A Reason to Self-Host Fonts

The other day I noticed a strange thing had happened with the title font on my personal site. Where once the glyphs were clearly defined by glowing outlines, suddenly the outlines were all over the place, bisecting the glyphs in odd ways.

Screenshot of title font with weird outlines
After: Font rendering after the change
Screenshot of title font with normal outlines
Before: How the font should look

My immediate assumption was that it was a browser compatibility issue. After all, I was using the non-standard CSS property text-stroke.

h1 {
  -webkit-text-stroke: 2px var(--accent);
  text-stroke: 2px var(--accent);

Although text-stroke is currently well-supported, it comes with a warning that there could be inconsistencies between browser implementations, and behaviour might change in the future. I assumed that Firefox had changed its implementation. But a subsequent check revealed the bug was occurring in all browsers.

Christian Sonne suggested on Twitter that is could be the font itself that changed and, sure enough, that turned out to be the case. On my personal site I was using Google Fonts via the embed code rather than self-hosting. That means that, yep, Google could change the font at any time and I wouldn’t know about it — something I hadn’t considered before! As Killian Valkhof replied on Twitter:

Did you switch to/have a variable font? This is common for those, so the strokes can more easily morphed. Still, I’d expect browser to union/rasterize those before adding strokes. Hopefully soon!

Sure enough, Google appear to be upgrading a lot of their fonts to variable fonts, so that explanation would make sense.

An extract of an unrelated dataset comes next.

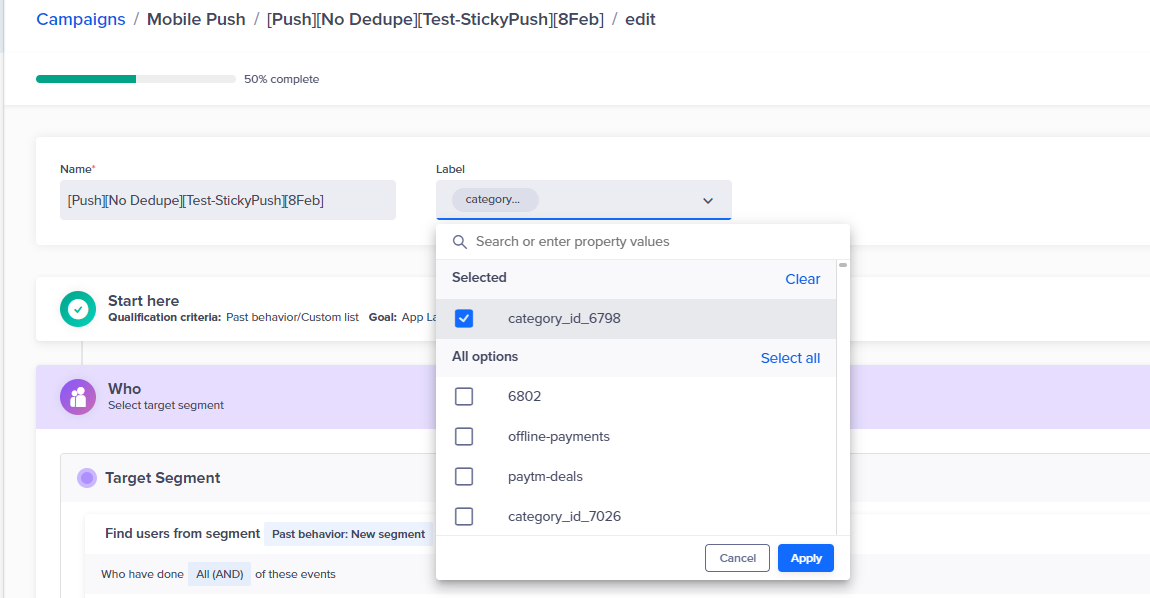Click the campaign Name input field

Should you self-host fonts?

There are many performance arguments for and against self-hosting fonts versus using a third-party CDN. This article by Barry Pollard lays out many of the pros and cons for both approaches. Sia Karamelagos published an excellent article on Making Google Fonts Faster in 2022, but she recommends self-hosting for full control. The fact that the host can change the font overnight without you knowing is one more argument in favour of self-hosting!

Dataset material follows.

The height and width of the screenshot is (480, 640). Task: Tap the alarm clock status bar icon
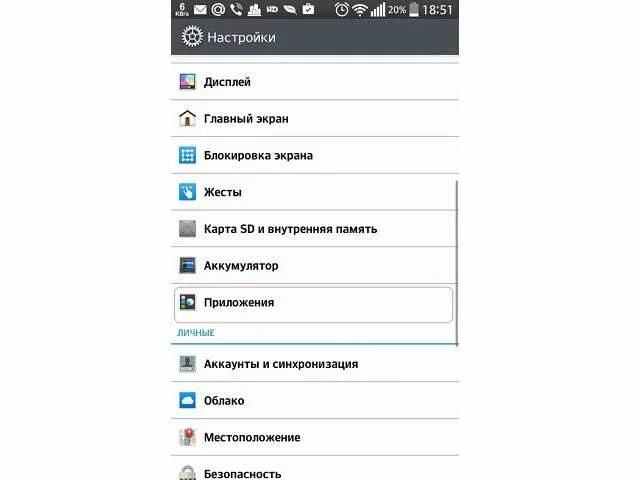[342, 10]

I would imagine bugs like this are pretty rare, and yes, no doubt partly down to using a non-standard CSS property in my case. But it’s definitely persuaded me to host my own fonts where possible from now on.

Webfont generators

Font Squirrel has a webfont generator tool that includes font subsetting, to help generate as small a file as possible.

From Sia’s article I discovered google-webfonts-helper, which makes it even easier to switch your Google fonts to a self-hosted version. Be sure to read the article for hints and tips to further optimise your fonts using the tool.